Антитезу уходящей великолепной старине оформляет дисгармоническое реальное, выражением которого выступают современные безликие и «грузные» строительные коробки. Не укрывая собственной неприязни, тип речи назовет новостройки «уродами» и ассоциирует их со охранниками, угрожающими смертью милым домикам. Вопросительные интонации, организующие перечисление вещных восприметпримет прежней жизни, подчеркивают потерянность, тревогу и боль субъекта речи. Совместно с исчезновением исторических кварталов уходит гармоника, уступая пространство агрессивной бездушной нашего времени.

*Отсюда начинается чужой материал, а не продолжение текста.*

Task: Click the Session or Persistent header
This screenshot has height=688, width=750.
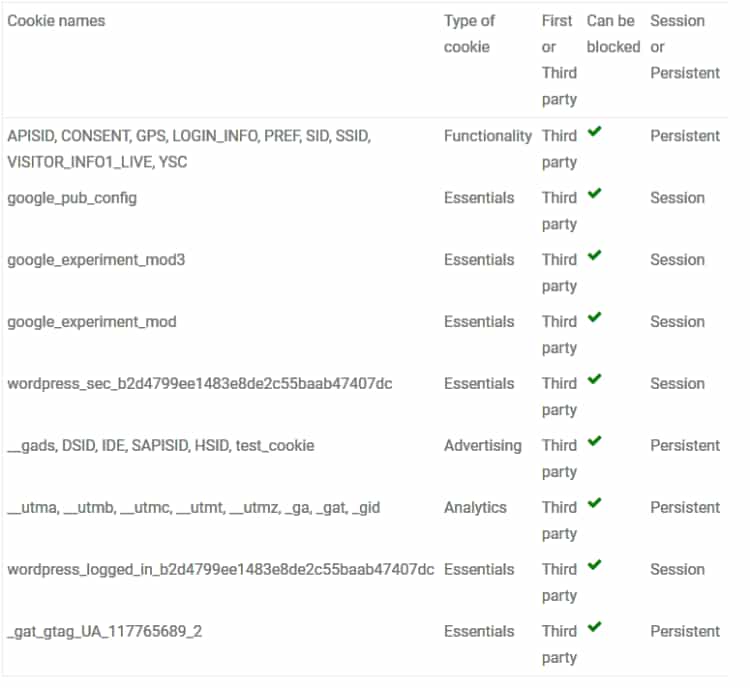Action: pyautogui.click(x=685, y=47)
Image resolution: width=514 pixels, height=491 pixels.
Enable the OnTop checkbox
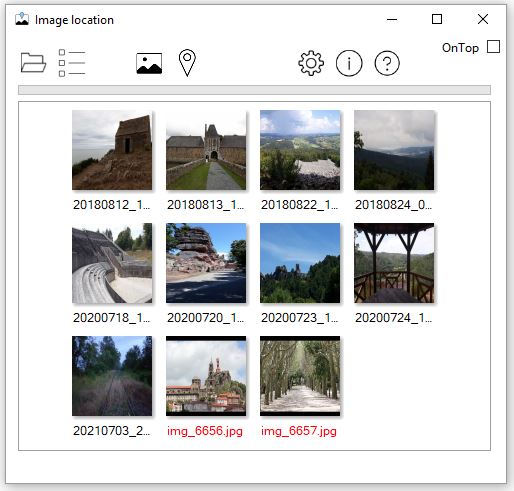click(493, 47)
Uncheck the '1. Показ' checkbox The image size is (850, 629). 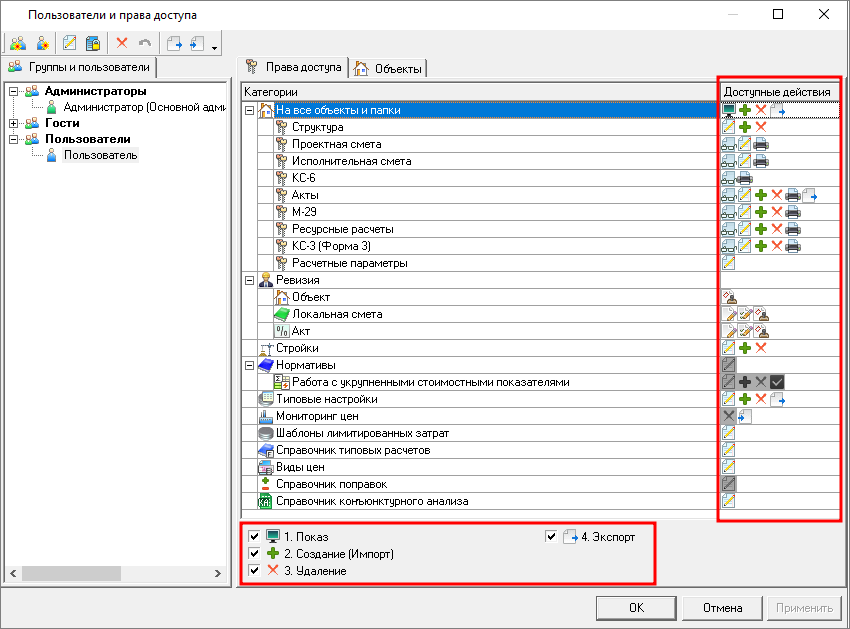pyautogui.click(x=254, y=537)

Трудная конструкция вида жилища в ранешном цветаевском творчестве содержит определенный автобиографический ключ, обозначенный в произведении «Ты, чьи сны ещё непробудны…» Жилище юношества лирической героини, вместивший в себя веселый «невозвратно-чудный мир», получает парадную метафорическую характеристику «душа моей души». Столичный топоним, два раза упомянутый в стихотворном тексте, вчеркивает жилище в место возлюбленного мегаполиса, священного «нерукотворного града».
В произведении 1911 г. отыскала отблеск широкая содержание родного жилища, неотделимого от вида мегаполиса. Воплощением идеализированного домашнего мира столичной старины стал обобщенный тип домиков. Они, будто живы существа, играют роль лирического адресата: анализируемый слово раскрывается воззванием к главному виду.

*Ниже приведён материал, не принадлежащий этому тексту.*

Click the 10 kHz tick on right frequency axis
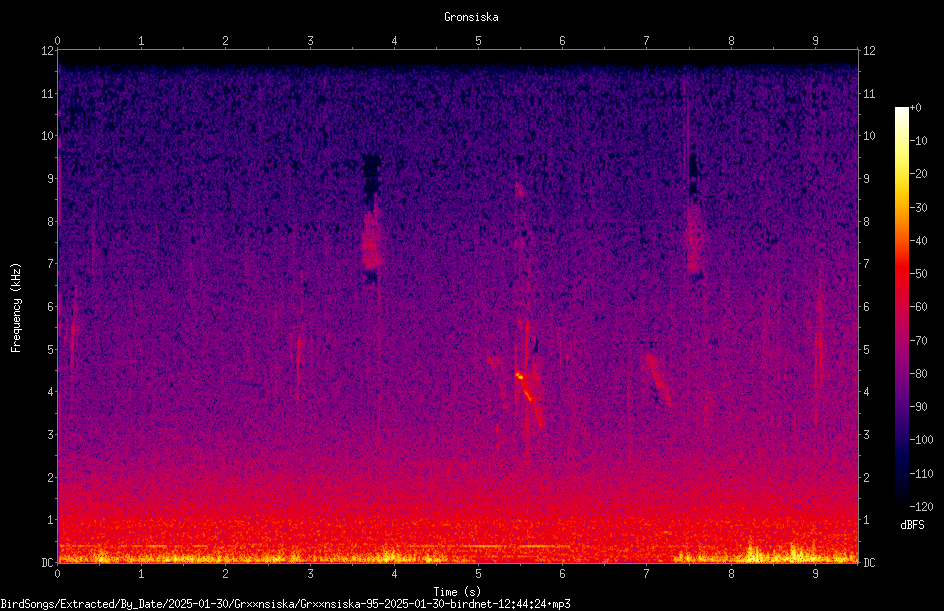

Личностные мемуары детских и юношеских лет лирического «я» определяют особенности изображения домиков. В ансамбль последних интегрирован список обычных подробностей внутреннего убранства, свойственных для обстановки богатых городских жителей границы XIX—XX вв.: разукрашенные потолки в комнатах, большие зеркала, портреты праотцов, черные портьеры, декоративные составляющие на кованых воротах. Зрительный ряд дополняется звуковым сопровождением — музыкой, исполняемой на клавишном инструменте. С образом мечтательных «томных» дам, прабабушек героини, связано упоминание о кудряшках, склонившихся к рукоделию. Данный тип сооружен по основам синекдохи. Вид, включающая различные подробности, в очах героини делается «знаком породы», прототипом гармонического существования.
В зачине заявлен мелодия пропадания и разрушения, придающий лирическому повествованию элегическое звучание. Древние строительства сравниваются с «дворцами ледяными». Волшебный контекст призван выделить идея о ненадежности, иллюзорности: возникновение и пропадание прекрасных домов, образующихся по велению волшебства, случается в один момент и быстро.

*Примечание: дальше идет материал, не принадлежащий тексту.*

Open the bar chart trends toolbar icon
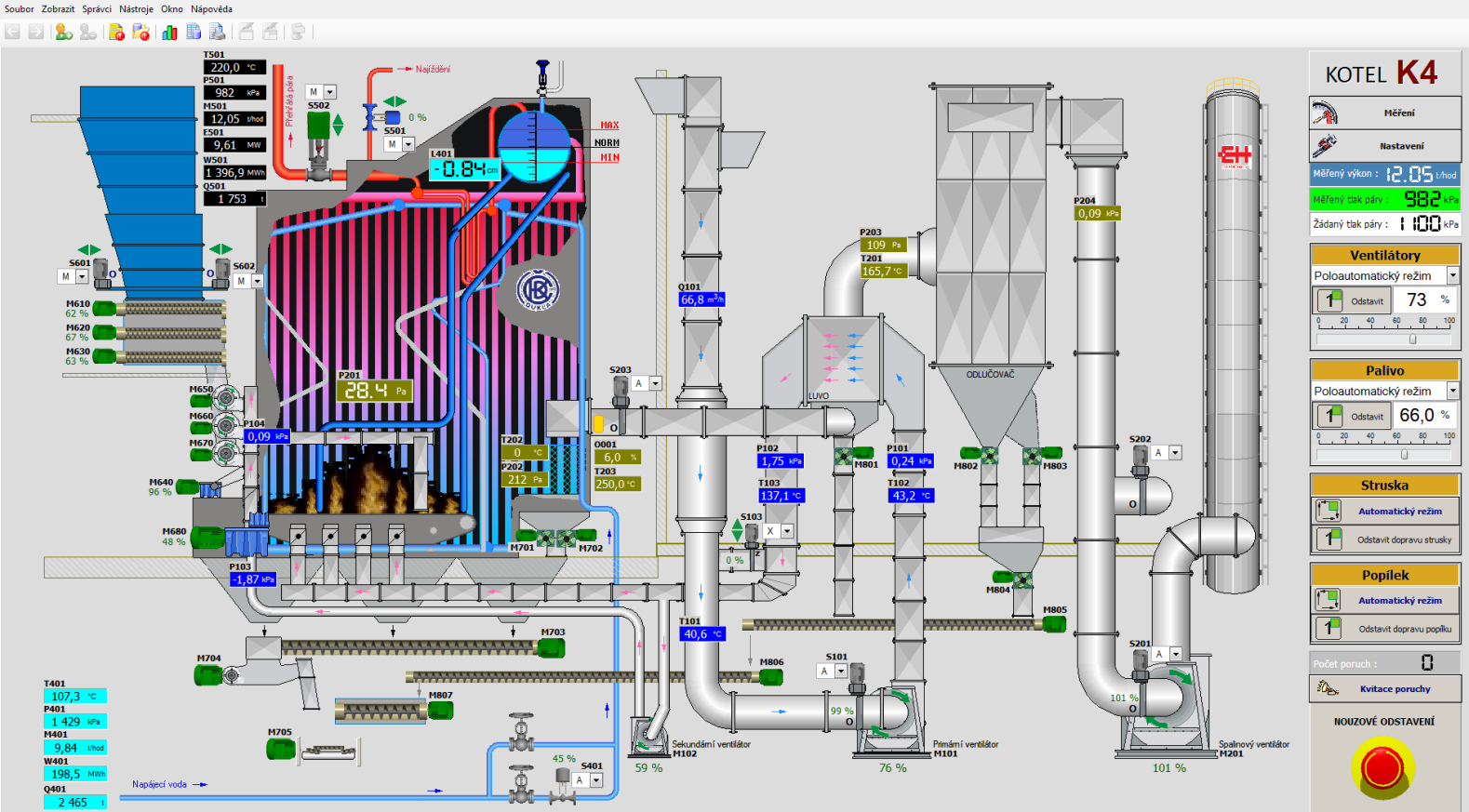click(x=169, y=33)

Антитезу уходящей великолепной старине оформляет дисгармоническое реальное, выражением которого выступают современные безликие и «грузные» строительные коробки. Не укрывая собственной неприязни, тип речи назовет новостройки «уродами» и ассоциирует их со охранниками, угрожающими смертью милым домикам. Вопросительные интонации, организующие перечисление вещных восприметпримет прежней жизни, подчеркивают потерянность, тревогу и боль субъекта речи. Совместно с исчезновением исторических кварталов уходит гармоника, уступая пространство агрессивной бездушной нашего времени.